For the first time in New Zealand’s history, the majority of legislators are women.
Soraya Peke-Mason, of the liberal Labor Party, was sworn into parliament on Tuesday to replace former President Trevor Mallard, who left office to become ambassador to Ireland. With the resignation of another male legislator, there are now 60 women and 59 men in Parliament.
“While it’s a special day for me, I think it’s historic for New Zealand,” Peke-Mason told reporters.

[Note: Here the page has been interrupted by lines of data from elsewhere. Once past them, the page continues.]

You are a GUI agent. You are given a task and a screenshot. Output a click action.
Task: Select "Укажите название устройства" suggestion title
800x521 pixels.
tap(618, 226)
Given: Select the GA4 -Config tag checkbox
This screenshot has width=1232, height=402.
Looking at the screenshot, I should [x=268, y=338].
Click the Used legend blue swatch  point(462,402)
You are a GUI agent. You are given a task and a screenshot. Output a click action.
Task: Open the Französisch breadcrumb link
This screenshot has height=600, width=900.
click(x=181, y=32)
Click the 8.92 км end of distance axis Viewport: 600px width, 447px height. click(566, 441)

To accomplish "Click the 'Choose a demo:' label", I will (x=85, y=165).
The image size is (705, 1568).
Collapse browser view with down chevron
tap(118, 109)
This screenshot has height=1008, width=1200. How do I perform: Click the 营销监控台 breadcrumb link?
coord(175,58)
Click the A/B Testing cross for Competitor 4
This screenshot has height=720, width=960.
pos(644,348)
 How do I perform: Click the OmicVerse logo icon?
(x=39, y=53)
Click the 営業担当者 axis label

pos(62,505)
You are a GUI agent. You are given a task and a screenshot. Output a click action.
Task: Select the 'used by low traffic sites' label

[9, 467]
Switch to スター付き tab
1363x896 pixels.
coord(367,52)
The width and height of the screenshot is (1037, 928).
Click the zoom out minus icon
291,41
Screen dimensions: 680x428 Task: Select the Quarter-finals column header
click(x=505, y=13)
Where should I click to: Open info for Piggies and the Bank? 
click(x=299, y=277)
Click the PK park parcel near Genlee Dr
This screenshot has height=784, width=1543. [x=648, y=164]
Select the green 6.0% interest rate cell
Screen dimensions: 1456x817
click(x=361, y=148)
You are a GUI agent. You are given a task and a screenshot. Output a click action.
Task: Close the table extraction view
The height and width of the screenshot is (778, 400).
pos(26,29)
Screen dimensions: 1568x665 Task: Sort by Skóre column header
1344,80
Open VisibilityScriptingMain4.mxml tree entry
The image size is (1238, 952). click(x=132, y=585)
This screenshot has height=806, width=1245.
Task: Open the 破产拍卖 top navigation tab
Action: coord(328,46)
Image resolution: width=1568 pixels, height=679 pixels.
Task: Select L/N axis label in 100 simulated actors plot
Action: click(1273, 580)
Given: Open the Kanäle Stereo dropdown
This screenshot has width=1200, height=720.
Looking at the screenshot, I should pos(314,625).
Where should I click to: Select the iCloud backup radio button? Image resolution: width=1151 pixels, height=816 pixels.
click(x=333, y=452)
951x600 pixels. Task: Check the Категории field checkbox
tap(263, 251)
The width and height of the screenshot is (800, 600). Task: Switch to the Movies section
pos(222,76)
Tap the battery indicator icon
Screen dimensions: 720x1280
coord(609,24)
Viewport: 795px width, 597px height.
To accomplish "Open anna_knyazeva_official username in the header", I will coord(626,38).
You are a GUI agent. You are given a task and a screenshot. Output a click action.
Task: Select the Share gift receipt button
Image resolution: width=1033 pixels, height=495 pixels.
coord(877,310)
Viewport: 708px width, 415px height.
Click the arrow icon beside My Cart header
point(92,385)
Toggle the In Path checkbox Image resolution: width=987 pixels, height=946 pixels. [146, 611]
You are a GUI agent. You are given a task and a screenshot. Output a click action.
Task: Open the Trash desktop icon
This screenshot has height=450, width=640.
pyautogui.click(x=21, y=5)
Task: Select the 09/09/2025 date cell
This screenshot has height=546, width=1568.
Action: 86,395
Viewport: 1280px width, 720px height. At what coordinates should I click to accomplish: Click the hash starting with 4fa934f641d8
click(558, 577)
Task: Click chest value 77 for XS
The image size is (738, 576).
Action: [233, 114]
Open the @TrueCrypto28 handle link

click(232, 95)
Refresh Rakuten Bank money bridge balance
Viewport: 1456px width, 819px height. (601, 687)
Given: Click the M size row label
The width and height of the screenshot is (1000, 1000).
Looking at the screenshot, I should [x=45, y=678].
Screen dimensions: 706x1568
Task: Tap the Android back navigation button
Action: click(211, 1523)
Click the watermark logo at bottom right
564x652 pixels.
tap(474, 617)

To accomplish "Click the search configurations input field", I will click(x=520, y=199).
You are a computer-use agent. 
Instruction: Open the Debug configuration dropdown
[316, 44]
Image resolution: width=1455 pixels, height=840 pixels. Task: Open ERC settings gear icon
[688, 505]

The milestone places New Zealand among a handful of nations globally that this year can ensure that women have at least 50% representation in the legislature, according to the Inter-Parliamentary Union. Other countries include Cuba, Mexico, Nicaragua, Rwanda, and the United Arab Emirates.
Globally, about 26% of legislators are female, according to the body.
New Zealand has a history of strong female representation. In 1893, it became the first country to allow women to vote. The current Prime Minister Jacinda Ardern is the third woman to head the government of this nation and there are now also women in other high positions, such as the Chief Justice of the Supreme Court of New Zealand and the Governor General.
“I am really pleased that my daughters are growing up in a country where it is normal for women to be equally represented in public life,” said Nicola Willis, deputy chair of the conservative National Party.
Marama Davidson, co-chair of the liberal Green Party, was more direct.
“It’s about time,” she told the media.
Ardern warned that the situation of women in many other countries was precarious.
“As we go forward, we seem to see a lot of women experiencing a rapid reversal of progress,” she stated.
Furthermore, gender parity may only be temporary. Opinion polls indicate that New Zealand’s Conservative parties, which currently have a lower proportion of women than their Liberal rivals, are poised to make big gains in next year’s general election.